» **The problem**
Whichever lines include the word "will", copy them as they appear in the data.

» **Dataset entries**
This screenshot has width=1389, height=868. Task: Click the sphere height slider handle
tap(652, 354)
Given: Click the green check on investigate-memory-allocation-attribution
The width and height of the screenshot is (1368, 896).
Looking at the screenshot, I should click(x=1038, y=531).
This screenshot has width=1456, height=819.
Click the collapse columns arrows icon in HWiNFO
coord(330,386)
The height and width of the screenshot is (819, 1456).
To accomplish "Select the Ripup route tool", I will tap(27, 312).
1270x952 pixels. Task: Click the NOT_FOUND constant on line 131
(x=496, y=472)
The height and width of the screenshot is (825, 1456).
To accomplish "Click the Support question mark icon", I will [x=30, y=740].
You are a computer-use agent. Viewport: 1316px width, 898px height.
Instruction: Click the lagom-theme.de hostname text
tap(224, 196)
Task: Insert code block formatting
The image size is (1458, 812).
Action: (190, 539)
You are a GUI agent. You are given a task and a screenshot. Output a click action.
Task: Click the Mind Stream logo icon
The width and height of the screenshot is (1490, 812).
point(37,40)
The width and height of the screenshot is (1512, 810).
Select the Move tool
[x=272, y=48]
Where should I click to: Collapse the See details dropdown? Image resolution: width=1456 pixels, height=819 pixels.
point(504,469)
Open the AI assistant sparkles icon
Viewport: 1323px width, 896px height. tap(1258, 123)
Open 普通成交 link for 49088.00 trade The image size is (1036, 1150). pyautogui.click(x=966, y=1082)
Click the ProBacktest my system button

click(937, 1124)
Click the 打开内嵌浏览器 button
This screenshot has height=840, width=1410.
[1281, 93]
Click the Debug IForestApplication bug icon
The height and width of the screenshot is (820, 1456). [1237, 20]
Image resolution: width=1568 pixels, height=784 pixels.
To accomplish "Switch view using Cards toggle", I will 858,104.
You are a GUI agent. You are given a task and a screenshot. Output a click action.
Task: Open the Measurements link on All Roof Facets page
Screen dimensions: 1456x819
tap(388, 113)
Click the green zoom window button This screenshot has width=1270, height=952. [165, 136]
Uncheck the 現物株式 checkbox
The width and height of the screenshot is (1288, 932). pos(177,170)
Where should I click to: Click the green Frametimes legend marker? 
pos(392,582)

» **Your solution**
To accomplish "Select the Ripup route tool", I will tap(27, 312).
To accomplish "Click the Support question mark icon", I will [x=30, y=740].
To accomplish "Switch view using Cards toggle", I will 858,104.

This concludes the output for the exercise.